_Records for processing_
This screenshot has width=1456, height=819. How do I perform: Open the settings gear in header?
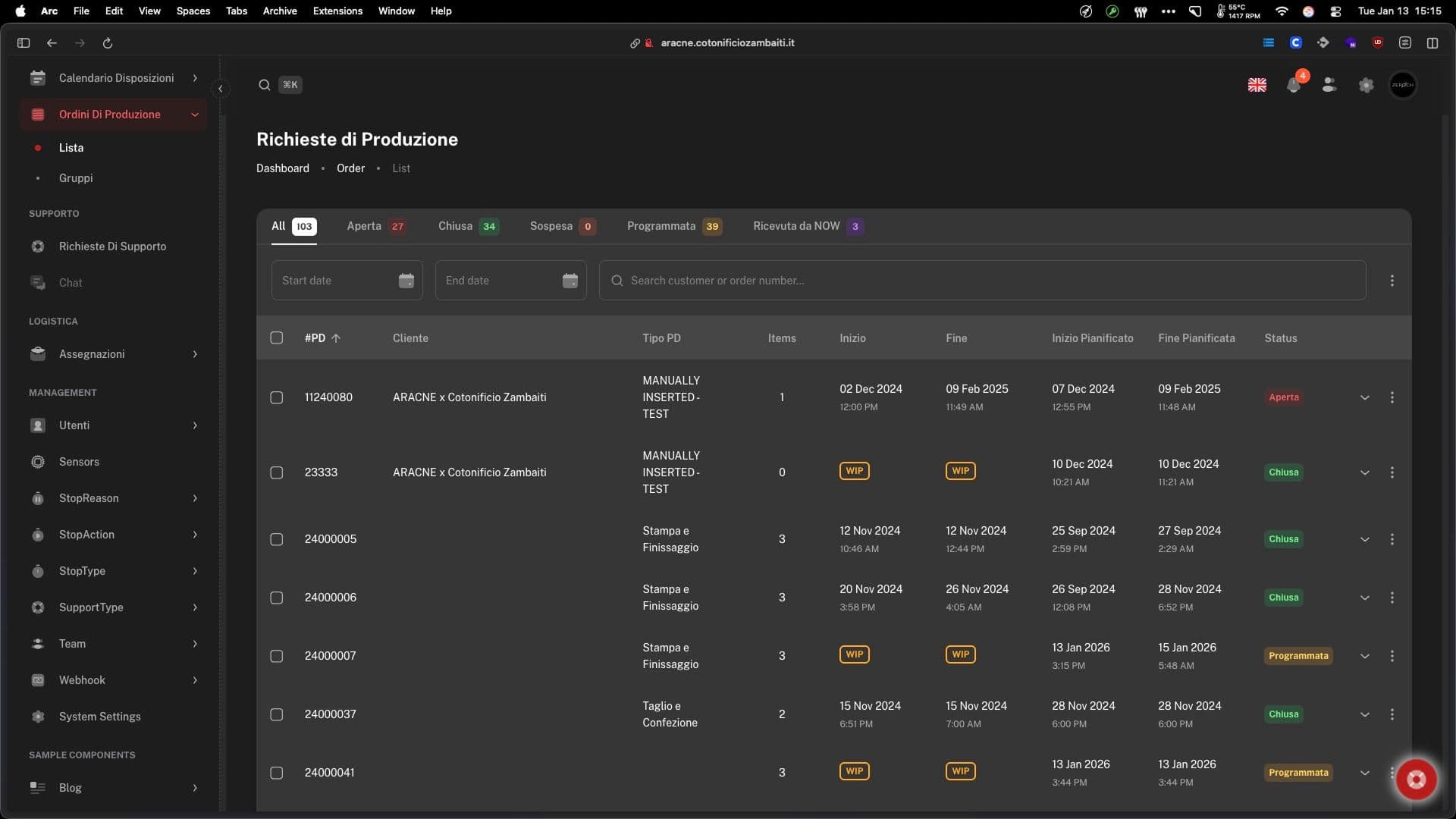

* * *

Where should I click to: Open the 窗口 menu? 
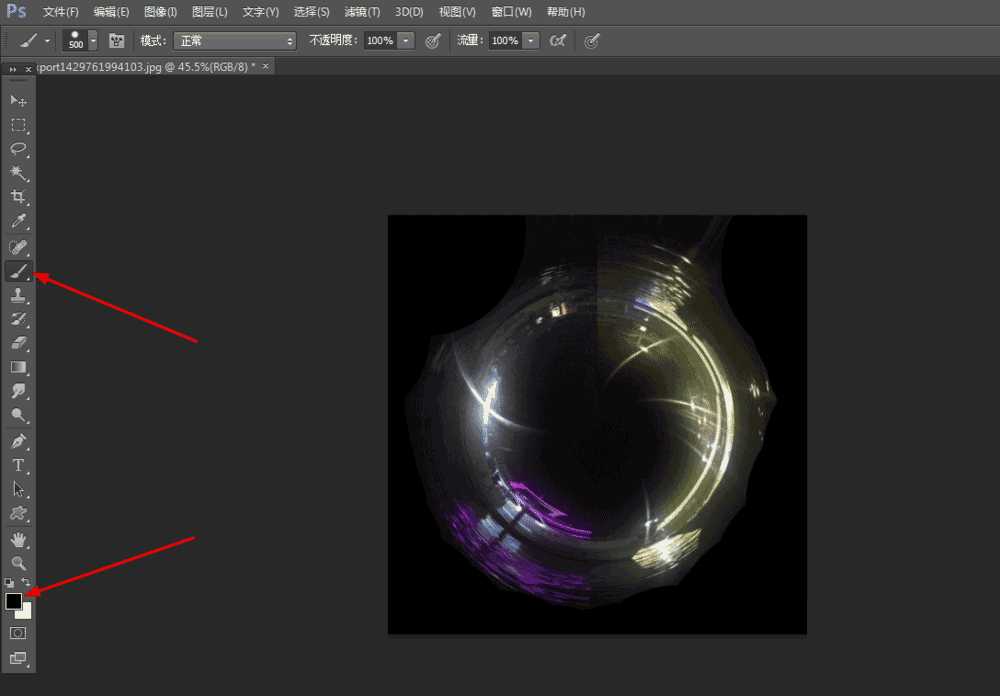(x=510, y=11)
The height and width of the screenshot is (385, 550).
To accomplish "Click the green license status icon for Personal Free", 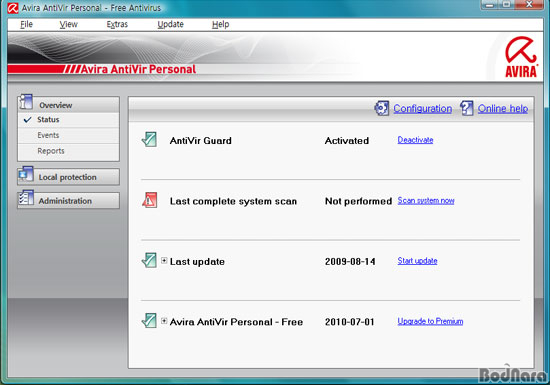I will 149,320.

_What needs to be done_
Find every line of the data above that contains the string "width", and copy each one. Case counts.

_Finished answer_
This screenshot has width=1456, height=819. How do I perform: Open the settings gear in header?
The height and width of the screenshot is (385, 550).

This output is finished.